In Nietzsche’s words, reactionary demands for a global ban on pornography prove above all that those making these demands have themselves drunk deeply from the cup of Christian poison (see BGE 168, “Christianity gave Eros poison to drink. . . .”). Anyone wise on the CQ and committed to the revaluation of values should thus reject such reactionary demands.
Perhaps you missed Yockey’s point, linked in my featured post:
See the context here.
That might be so, but right now I do not see how I am supposed to have “missed” said point? For, in consequence, how does the demand for a global ban on pornography (which would include present “porn” as well as any other sexually suggestive material) not uphold and/or stem from the Christian moralism of “Eroticism as vice, the cult of immorality?”

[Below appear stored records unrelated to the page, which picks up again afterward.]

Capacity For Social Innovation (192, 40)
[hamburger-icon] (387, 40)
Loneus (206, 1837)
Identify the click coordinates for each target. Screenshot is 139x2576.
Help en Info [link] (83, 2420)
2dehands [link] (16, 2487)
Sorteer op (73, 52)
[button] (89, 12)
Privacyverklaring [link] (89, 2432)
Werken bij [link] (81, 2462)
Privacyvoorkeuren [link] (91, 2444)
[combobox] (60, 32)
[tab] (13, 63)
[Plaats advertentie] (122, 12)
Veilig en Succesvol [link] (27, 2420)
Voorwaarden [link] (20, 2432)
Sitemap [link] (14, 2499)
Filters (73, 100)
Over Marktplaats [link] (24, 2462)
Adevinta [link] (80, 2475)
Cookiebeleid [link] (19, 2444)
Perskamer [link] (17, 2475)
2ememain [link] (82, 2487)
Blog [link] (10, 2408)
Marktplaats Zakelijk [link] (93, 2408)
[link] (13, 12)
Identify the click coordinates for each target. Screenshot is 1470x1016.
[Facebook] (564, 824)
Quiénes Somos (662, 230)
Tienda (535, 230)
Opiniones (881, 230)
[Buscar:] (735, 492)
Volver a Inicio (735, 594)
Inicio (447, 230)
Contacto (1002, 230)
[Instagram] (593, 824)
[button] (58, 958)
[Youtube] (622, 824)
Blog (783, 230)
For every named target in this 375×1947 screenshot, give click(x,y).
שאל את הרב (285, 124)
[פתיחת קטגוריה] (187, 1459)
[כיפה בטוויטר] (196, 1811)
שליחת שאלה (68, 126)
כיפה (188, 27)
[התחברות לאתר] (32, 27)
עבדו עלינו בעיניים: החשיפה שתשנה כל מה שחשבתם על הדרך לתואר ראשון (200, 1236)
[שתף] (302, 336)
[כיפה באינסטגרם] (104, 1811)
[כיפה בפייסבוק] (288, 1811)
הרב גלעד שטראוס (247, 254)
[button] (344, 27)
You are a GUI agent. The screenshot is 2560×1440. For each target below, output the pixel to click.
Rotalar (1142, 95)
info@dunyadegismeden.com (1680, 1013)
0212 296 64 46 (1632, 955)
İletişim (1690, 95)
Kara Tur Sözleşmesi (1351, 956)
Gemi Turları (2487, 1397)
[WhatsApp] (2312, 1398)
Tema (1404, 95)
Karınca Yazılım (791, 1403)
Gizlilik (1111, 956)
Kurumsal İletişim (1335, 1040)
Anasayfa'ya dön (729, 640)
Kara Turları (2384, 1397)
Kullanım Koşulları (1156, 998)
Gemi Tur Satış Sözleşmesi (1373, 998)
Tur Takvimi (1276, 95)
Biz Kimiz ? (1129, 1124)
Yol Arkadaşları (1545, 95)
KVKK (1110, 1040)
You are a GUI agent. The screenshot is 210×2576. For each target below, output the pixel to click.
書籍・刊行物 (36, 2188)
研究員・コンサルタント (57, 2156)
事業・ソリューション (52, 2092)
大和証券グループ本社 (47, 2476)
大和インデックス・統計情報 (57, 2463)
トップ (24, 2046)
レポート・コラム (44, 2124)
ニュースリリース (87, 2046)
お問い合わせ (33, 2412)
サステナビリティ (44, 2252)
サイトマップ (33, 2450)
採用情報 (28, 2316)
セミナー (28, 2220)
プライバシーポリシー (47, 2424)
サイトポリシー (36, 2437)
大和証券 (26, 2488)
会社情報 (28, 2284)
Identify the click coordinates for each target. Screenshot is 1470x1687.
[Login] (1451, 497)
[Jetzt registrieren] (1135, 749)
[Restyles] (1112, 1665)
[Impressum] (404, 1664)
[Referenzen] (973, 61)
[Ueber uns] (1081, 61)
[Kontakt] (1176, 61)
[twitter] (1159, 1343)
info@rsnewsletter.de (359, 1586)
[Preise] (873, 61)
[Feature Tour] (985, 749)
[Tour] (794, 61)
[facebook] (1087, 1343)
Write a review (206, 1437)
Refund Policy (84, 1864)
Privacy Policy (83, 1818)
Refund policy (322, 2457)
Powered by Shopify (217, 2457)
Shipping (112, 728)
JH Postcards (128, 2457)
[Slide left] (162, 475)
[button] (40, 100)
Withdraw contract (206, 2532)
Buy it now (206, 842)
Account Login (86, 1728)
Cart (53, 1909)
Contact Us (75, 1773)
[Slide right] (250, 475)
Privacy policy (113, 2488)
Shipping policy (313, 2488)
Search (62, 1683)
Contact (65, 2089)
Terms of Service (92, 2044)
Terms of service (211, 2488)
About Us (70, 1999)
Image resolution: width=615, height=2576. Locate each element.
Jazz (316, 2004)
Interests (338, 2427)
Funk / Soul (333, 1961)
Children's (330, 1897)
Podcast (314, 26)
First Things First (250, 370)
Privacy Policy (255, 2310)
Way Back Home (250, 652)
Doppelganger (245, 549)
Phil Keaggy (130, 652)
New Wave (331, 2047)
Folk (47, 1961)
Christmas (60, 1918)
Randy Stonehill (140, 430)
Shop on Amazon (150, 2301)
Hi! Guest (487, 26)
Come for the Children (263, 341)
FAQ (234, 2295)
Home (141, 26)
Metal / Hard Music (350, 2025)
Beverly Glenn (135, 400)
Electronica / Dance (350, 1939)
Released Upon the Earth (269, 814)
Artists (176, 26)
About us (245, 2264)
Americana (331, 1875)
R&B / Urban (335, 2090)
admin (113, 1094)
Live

As Nietzsche said in Twilight of the Idols, “It was only Christianity which, with its fundamental resentment against life, made something impure out of sexuality: it flung filth at the very basis, the very first condition of our life” (Things I Owe to the Ancients 4). Thus, banning any depiction of the very first condition of our life can only be justified under (neo-)Christian morality (and, in fact, can be derived directly from it).
If this very first condition was not devalued as “filty,” “sinful”, or “immoral,” but revalued positively, then a ban on its depiction would not merely be unjustified but antithetical to the very aim of re-sanctifying “Eroticism as legitimate source of joy and fertility!”
The problem, then, is not (pace Gaedhal et al.) “pornography” (= sexually suggestive material) as such, but that it is currently a tool in the hands of our mortal enemies, enriching them while at the same time delegitimating our source of joy and fertility (by making it appear “filthy,” “ugly,” and “sterile” in line with Christian preconditioning). As I pointed out above, a global ban would mean to fall into Paul’s original trap once again—by bringing us to (inadvertently) fill up our source of joy and fertility and thereby forego the necessary revaluation of its value!
I wonder if you’ve read what William Pierce says about the Republican Romans in Who We Are or what Eduardo Velasco says about the Spartans?
In both cases, it’s clear that pre-Christians, before they miscegenated in decadent times, were Puritans precisely because of what Yockey says: you have to procreate (instead, modern-day pornography doesn’t encourage Aryans to have children).